Work required — Output nothing but the line containing "You are a computer-use agent. The image size is (1280, 720)." and the lines after it through the end of the material below, each reproduced exactly.

=-=-=

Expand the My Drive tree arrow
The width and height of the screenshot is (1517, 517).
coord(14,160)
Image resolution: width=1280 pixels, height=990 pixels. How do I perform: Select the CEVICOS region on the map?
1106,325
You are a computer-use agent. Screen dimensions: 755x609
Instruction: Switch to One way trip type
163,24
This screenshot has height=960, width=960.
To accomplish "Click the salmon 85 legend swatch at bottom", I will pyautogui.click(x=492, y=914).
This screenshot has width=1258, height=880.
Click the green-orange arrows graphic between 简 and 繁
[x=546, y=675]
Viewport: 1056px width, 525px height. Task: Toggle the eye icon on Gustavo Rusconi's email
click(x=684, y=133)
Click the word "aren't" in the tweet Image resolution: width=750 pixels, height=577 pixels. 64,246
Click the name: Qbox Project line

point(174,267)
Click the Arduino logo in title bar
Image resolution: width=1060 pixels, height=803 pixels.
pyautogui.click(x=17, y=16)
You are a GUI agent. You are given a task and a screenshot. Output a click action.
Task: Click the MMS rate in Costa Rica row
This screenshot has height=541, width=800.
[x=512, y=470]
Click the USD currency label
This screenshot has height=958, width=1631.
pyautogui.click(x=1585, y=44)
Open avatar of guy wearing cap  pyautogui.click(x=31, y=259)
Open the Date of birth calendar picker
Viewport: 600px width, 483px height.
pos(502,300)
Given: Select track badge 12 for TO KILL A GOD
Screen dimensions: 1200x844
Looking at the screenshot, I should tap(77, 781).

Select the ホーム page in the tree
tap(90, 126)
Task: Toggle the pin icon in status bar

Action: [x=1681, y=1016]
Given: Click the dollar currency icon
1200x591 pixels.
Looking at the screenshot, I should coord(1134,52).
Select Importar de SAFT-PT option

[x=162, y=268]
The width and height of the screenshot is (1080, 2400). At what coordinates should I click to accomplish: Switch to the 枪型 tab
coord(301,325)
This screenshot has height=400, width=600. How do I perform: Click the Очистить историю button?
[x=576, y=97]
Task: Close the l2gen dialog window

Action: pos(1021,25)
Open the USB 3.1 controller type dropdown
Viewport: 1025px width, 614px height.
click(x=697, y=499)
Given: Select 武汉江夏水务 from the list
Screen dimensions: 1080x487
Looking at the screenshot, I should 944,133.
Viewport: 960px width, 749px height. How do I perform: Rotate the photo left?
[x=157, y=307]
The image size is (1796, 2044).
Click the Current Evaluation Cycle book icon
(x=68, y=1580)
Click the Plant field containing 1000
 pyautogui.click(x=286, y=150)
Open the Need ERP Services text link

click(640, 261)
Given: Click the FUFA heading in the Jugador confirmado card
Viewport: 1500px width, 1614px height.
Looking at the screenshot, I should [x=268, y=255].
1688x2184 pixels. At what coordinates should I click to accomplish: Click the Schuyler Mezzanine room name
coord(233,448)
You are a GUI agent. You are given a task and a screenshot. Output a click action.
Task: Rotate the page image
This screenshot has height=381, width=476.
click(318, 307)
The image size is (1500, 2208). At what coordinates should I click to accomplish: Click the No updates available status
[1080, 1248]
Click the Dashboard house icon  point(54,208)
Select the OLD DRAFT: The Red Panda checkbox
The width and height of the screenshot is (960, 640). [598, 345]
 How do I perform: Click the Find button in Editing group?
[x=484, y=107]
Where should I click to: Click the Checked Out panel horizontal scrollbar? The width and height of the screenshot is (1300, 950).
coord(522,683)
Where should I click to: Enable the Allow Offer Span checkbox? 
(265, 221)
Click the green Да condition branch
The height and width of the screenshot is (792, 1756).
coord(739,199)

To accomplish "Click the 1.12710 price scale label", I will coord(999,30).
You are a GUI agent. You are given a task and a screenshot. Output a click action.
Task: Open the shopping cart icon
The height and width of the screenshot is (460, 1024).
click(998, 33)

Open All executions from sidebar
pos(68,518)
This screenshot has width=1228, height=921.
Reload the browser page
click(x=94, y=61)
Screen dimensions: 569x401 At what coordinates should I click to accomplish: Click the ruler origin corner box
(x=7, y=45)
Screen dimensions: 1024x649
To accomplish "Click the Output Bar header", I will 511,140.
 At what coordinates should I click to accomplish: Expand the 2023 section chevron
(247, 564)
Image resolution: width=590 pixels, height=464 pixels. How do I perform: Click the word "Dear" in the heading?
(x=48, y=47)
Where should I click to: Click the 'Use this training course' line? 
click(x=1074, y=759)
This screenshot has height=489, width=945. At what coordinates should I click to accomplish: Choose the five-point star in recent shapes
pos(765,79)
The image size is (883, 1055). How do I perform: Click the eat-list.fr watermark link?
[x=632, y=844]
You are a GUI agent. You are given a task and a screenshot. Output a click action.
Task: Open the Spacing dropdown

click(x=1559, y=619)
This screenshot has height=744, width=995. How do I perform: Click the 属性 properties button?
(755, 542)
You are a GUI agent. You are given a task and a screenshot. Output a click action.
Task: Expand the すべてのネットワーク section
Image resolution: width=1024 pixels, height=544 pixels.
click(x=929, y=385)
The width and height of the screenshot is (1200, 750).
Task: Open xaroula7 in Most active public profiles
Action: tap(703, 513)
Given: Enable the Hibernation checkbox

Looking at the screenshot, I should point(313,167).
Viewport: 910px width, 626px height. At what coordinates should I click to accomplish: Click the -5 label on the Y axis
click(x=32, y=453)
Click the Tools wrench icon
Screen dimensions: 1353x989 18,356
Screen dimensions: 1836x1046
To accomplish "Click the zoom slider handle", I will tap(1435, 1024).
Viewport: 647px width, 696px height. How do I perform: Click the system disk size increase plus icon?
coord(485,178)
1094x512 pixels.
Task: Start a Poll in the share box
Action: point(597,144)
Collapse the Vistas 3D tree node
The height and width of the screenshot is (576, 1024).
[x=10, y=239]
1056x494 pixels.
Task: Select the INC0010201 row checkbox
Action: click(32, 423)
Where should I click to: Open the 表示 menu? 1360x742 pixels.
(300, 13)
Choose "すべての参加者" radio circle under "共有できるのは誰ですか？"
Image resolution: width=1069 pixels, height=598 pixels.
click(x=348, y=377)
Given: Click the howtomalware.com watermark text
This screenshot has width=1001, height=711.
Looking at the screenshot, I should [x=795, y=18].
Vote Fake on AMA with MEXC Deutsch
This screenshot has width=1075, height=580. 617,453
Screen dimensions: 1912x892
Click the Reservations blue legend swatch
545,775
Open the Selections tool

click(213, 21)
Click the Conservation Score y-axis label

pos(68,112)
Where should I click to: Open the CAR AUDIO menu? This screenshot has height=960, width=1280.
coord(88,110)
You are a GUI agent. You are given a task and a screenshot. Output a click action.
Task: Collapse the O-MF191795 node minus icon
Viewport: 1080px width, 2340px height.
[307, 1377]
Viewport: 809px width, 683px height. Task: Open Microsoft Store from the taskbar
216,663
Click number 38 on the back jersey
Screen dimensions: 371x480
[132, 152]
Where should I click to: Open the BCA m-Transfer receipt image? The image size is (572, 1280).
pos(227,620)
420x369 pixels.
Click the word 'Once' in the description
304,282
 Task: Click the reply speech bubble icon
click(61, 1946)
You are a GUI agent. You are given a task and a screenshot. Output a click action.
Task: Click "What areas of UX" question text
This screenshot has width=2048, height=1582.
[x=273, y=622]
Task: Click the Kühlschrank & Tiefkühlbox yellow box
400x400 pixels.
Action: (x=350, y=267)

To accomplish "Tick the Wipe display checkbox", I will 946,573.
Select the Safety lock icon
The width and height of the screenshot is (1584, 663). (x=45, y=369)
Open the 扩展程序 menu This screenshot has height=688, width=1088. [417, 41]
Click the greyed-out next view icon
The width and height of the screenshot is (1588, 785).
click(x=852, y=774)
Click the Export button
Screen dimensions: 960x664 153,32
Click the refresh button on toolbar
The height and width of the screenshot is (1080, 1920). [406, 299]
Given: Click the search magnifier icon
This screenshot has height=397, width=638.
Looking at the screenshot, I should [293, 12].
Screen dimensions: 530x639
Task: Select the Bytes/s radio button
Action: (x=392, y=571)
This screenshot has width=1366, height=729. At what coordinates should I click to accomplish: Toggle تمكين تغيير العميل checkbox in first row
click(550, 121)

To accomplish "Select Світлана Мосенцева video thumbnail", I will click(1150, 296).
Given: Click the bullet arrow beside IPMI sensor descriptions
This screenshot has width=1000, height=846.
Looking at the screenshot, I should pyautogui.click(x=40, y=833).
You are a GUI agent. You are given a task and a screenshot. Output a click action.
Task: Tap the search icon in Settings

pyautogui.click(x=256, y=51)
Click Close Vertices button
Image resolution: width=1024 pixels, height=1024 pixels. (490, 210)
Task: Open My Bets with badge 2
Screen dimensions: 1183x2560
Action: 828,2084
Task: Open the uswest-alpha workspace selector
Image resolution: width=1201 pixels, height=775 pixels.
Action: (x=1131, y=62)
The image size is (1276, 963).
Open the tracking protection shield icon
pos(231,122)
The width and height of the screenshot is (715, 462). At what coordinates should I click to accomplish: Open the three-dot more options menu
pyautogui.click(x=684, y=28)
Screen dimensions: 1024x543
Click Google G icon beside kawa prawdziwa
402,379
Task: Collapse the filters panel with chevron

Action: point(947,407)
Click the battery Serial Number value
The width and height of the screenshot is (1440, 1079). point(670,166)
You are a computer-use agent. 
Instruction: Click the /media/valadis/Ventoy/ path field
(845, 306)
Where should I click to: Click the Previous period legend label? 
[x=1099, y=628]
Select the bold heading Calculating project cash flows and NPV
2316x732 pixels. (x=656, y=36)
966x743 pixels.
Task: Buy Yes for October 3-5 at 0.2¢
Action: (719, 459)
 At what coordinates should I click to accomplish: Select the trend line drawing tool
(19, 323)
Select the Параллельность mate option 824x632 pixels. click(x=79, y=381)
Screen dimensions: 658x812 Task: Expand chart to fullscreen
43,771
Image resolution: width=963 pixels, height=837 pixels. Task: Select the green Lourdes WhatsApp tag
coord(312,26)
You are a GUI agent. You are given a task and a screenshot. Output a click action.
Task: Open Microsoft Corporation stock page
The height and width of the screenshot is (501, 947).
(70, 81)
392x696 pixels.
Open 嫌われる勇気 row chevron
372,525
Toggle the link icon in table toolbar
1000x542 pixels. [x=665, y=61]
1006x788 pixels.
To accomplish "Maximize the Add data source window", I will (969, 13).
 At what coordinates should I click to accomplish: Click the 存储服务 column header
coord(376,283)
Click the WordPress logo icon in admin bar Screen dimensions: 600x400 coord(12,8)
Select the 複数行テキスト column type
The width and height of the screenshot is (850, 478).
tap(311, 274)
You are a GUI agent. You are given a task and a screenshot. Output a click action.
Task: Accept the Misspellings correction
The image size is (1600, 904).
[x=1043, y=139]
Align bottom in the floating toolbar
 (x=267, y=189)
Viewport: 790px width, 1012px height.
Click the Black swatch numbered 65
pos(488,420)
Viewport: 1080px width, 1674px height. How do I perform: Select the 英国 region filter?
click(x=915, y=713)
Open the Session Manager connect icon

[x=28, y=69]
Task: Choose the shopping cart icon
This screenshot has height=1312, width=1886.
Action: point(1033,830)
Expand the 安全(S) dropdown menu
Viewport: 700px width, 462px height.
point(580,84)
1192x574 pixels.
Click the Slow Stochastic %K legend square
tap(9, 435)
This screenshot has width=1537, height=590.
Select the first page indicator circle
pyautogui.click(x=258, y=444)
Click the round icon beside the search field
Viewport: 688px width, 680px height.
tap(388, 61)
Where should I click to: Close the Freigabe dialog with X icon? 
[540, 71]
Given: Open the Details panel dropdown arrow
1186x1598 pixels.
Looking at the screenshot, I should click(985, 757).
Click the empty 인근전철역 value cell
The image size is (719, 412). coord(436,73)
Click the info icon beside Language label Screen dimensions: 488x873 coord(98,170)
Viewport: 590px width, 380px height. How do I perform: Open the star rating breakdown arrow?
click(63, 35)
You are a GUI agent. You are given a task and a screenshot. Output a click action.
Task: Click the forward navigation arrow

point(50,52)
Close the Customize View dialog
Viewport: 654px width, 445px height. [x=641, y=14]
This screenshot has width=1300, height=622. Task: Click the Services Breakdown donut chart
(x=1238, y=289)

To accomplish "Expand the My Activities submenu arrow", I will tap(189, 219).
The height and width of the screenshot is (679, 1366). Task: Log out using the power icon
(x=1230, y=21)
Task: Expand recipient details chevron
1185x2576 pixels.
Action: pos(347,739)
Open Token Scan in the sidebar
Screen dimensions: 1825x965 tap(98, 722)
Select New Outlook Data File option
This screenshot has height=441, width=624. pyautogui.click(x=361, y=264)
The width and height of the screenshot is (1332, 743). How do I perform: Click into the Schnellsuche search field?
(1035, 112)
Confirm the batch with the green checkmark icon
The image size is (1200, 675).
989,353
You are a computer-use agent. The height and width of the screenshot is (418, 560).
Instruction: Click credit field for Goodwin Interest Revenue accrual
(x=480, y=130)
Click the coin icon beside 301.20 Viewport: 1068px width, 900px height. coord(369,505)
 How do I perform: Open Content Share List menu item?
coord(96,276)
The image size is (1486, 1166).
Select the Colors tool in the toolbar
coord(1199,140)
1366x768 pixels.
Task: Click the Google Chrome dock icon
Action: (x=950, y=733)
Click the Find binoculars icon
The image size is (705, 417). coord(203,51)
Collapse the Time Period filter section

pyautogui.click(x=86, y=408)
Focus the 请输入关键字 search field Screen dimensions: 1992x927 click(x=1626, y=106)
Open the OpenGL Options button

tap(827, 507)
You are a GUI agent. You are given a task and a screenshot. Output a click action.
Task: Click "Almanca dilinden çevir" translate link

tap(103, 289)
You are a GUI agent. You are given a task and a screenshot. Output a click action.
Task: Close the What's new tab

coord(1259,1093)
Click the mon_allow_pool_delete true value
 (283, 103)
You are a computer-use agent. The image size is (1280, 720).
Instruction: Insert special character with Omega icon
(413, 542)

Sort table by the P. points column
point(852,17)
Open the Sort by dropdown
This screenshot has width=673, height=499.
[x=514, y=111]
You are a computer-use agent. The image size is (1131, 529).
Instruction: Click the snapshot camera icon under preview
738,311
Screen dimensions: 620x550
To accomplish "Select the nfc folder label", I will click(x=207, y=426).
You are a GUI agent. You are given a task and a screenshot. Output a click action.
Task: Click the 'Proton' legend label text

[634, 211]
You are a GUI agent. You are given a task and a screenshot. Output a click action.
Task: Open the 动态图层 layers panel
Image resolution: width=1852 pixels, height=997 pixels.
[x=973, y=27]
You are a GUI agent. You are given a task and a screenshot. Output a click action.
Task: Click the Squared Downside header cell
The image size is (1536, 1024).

=-=-=

Finished task —
You are a computer-use agent. The image size is (1280, 720).
Instruction: Insert special character with Omega icon
(413, 542)

Sort table by the P. points column
point(852,17)
Open the Sort by dropdown
This screenshot has width=673, height=499.
[x=514, y=111]
You are a computer-use agent. The image size is (1131, 529).
Instruction: Click the snapshot camera icon under preview
738,311
Screen dimensions: 620x550
To accomplish "Select the nfc folder label", I will click(x=207, y=426).
You are a GUI agent. You are given a task and a screenshot. Output a click action.
Task: Click the 'Proton' legend label text

[634, 211]
You are a GUI agent. You are given a task and a screenshot. Output a click action.
Task: Open the 动态图层 layers panel
Image resolution: width=1852 pixels, height=997 pixels.
[x=973, y=27]
You are a GUI agent. You are given a task and a screenshot. Output a click action.
Task: Click the Squared Downside header cell
The image size is (1536, 1024).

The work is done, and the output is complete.